An Essay on Beauty and Judgment, by Alexander Nehamas
Richard writes about beauty and appreciation after reading an essay on them by Alexander Nehamas.#
Alexander's main problem is how to reconcile differences in taste, both between you and I, and between the characteristics of those things I find beautiful. Why is green good in nature but not on clothes?
It is more than an expression of purely personal feeling, more than simply saying that I like a work of art. The aesthetic judgment is a normative claim; it says that the work should be liked. Although my reaction is based on a feeling, it is not beyond reason. I expect agreement. I am often upset when others, especially people who matter to me, withhold it.
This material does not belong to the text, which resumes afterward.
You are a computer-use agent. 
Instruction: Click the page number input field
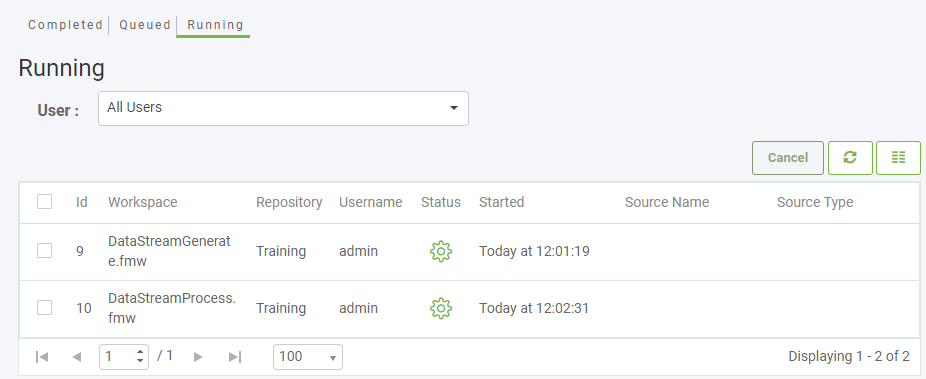(x=117, y=357)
Kant writes that although "there can be no rule by which anyone should be compelled to acknowledge that something is beautiful," aesthetic judgments still speak with a "universal voice…and lay claim to the agreement of everyone." But how can I convince you that something is beautiful if there is no reason for my reaction? How can I even expect your agreement if I have no idea how you, and the rest of the world, actually feel?
With more reference to Kant, Alexander describes his failings:
I want to defend aesthetic judgments, but I also believe that Kant was bound to fail, for two reasons. One is that he was right to say that no features can ever explain why an object is beautiful. The other is that he was wrong to say that the judgment of taste demands everyone's agreement.
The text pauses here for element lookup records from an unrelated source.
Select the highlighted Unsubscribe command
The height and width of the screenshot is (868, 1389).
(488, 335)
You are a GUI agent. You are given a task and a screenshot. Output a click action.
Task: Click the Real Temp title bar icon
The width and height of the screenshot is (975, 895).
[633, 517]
One of the things that Jacques Barzun wrote in The Culture We Deserve in the essay What Critics Are Good For, is that art is not science. You can not break it up into smaller pieces and say, "Ah, that's where the beauty is." This is because art is more like life than symbolism. Human life and experience cannot be boiled down to single events, causes, or properties--and thus neither can art. Art is beautiful when it evokes feelings and changes lives. It is okay that there is not a golden standard of beauty, just it is okay that there is no a golden standard of human happiness or purpose.
Alexander begins to touch this idea:
The judgment of beauty is not the result of a mysterious inference on the basis of features of a work which we already know. It is a guess, a suspicion, a dim awareness that there is more in the work that it would be valuable to learn. To find something beautiful is to believe that making it a larger part of our life is worthwhile, that our life will be better if we spend part of it with that work.
This is again referenced when referring to the quest for beauty and the experience of it:
It is possible that spending a life, or part of a life, in the pursuit of beauty—even if only to find it, not to produce it—gives that life a beauty of its own.
What this means to me is that your life is changed by art in the same way that it is changed by meeting other people. With the idea that art is encapsulated human life and experience, it seems to follow very easily that to experience that art and appreciate it, you life is changed. And beauty is that art that changes it for the better.
And of course, because the art had a creator, you are interacting with them and learning from them. Richard writes about this aspect,
Another way I look at the above highlighted quote critiquing Bloom's conception of enjoying the beautiful as a solitary act is the sense that, while in university, writing papers and preparing presentations and the like—especially, by definition, if it's not group work—seemed on the surface to be a solitary act. But we students were engaged in a process of learning from people both alive and dead, and, more importantly, engaging in the conversations that were happening around us by producing works of our own. Rather late in the process—but thankfully at the beginning of upper level studies—did I learn that way of thinking about my education and that (coupled with a practical course in analyzing arguments) is the major reason for my later success academically.
And who are we interacting with when we experience the beauty of nature and life itself? This is where the notion of God comes from, it seems to me. The first artist and the origin of beauty.